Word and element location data
* * * * * * *
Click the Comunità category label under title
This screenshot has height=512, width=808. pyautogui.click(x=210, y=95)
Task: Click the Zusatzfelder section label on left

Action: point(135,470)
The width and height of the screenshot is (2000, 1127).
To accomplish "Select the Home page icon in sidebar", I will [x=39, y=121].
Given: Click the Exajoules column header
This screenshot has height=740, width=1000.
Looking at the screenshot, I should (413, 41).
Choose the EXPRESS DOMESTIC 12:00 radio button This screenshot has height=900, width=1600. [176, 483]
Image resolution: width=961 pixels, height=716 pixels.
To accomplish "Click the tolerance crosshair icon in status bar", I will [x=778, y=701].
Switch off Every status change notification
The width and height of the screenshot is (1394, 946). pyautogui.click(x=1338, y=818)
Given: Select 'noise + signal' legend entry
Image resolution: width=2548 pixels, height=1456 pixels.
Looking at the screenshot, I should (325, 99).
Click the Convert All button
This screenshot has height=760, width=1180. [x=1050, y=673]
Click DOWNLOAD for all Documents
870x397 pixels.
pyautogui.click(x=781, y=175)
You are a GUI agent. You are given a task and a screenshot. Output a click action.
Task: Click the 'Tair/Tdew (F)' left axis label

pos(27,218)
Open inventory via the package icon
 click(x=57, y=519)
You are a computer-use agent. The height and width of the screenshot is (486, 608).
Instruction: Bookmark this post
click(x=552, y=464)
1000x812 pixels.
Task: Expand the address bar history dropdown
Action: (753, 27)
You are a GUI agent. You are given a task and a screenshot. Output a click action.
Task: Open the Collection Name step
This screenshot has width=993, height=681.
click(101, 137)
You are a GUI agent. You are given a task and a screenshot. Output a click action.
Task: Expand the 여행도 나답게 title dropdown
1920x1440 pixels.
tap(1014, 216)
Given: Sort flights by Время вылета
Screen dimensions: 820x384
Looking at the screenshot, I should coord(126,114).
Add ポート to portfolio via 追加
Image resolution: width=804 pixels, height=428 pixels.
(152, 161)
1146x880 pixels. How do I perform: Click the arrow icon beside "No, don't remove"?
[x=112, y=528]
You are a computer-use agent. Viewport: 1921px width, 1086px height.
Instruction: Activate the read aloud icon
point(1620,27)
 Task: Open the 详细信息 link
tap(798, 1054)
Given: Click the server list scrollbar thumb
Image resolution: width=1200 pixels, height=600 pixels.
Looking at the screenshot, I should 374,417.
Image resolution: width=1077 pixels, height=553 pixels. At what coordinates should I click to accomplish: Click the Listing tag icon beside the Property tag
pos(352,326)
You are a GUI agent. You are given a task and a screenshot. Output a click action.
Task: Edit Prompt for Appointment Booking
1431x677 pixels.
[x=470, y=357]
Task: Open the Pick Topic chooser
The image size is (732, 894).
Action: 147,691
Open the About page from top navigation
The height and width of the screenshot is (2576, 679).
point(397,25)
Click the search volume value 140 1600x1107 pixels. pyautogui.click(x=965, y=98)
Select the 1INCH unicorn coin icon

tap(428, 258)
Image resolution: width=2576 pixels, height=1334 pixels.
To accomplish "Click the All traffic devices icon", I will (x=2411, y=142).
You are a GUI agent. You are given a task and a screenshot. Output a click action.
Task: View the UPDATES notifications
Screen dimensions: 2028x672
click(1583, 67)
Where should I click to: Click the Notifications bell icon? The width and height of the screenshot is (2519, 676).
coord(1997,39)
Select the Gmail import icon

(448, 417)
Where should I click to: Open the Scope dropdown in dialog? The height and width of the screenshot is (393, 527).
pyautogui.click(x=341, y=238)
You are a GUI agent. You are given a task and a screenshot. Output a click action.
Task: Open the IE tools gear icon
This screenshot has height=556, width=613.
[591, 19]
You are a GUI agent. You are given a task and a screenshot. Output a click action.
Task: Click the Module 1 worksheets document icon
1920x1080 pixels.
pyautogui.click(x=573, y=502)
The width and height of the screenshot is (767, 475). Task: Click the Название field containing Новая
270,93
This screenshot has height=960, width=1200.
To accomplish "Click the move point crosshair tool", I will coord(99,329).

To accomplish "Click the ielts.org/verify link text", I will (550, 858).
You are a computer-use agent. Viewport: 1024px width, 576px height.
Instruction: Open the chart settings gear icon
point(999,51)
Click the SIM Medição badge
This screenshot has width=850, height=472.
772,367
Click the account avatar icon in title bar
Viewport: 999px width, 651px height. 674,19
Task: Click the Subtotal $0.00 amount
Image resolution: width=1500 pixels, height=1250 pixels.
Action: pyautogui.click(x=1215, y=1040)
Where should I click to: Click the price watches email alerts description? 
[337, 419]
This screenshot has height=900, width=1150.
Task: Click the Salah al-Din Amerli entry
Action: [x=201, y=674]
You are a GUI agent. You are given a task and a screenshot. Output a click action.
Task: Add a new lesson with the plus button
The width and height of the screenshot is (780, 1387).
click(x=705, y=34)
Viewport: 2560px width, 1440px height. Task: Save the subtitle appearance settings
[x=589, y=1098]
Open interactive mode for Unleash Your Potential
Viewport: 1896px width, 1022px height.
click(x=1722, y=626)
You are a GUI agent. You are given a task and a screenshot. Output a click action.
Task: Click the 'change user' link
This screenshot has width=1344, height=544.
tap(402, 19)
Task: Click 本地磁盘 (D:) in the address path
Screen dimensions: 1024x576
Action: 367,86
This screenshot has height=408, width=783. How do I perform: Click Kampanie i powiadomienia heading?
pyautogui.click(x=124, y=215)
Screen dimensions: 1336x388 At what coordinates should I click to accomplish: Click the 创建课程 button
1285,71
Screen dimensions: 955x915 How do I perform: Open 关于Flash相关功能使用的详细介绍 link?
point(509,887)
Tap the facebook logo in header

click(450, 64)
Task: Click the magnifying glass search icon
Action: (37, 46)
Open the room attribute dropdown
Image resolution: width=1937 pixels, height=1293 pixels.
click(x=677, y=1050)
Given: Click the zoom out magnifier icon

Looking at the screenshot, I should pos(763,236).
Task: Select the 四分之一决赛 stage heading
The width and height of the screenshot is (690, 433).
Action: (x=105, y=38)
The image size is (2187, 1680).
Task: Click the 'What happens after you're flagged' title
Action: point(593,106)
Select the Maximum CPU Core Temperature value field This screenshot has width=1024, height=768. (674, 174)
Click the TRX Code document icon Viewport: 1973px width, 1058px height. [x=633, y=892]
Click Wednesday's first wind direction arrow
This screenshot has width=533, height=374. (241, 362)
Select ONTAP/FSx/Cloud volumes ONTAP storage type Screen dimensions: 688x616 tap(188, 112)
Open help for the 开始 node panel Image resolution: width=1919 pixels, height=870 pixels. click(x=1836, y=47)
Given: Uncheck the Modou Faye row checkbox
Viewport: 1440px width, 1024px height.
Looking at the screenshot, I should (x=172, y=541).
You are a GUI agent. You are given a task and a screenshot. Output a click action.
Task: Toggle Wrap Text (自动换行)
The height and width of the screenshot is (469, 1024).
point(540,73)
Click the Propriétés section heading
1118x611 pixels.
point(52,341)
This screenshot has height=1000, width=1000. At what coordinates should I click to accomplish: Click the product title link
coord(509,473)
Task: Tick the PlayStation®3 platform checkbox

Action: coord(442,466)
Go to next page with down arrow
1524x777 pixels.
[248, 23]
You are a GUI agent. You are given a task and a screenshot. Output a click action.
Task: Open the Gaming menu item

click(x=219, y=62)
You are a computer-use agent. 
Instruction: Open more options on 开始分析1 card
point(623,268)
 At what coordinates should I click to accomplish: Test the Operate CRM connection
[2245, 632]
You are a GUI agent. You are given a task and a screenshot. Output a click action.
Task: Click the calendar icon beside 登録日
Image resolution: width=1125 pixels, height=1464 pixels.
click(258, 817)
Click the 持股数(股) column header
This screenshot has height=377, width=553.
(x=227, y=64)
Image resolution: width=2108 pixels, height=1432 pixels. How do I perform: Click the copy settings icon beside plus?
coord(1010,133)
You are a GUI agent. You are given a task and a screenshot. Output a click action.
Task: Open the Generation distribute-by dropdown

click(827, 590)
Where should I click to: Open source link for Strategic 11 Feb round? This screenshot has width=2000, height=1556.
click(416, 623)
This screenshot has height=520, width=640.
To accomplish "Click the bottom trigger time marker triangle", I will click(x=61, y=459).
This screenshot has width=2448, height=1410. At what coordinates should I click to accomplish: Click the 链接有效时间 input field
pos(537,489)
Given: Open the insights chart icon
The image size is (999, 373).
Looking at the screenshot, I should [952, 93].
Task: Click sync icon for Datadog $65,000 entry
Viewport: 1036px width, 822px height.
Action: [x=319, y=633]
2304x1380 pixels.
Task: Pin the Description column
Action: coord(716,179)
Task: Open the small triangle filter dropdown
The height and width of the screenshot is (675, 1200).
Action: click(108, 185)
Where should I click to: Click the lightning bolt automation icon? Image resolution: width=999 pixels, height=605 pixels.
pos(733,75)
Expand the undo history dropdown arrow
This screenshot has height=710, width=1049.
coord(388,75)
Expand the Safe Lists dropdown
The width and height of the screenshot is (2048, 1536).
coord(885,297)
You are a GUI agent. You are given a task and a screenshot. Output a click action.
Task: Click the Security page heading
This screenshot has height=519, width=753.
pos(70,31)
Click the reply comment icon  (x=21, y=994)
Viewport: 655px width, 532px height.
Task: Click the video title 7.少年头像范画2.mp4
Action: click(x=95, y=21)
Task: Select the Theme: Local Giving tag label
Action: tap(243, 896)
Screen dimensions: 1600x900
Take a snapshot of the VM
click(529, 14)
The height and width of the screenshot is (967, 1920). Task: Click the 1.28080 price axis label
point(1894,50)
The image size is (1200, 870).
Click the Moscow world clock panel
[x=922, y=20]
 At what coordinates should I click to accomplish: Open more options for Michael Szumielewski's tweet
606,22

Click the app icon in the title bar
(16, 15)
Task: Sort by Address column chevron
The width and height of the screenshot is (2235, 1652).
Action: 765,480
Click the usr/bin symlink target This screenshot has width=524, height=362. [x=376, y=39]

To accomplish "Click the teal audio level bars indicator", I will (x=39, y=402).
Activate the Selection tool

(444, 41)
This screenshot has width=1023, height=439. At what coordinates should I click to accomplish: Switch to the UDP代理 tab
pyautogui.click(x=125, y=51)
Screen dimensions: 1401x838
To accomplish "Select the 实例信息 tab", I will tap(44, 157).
* * * * * * *
→ Exercise prompt
Copy out the rows from the line containing "At what coordinates should I click to accomplish: Open" through the line containing "Action: 765,480", requests included, and offset every coordinate in the answers by 30.

→ Correct response
 At what coordinates should I click to accomplish: Open more options for Michael Szumielewski's tweet
636,52

Click the app icon in the title bar
(46, 45)
Task: Sort by Address column chevron
The width and height of the screenshot is (2235, 1652).
Action: 795,510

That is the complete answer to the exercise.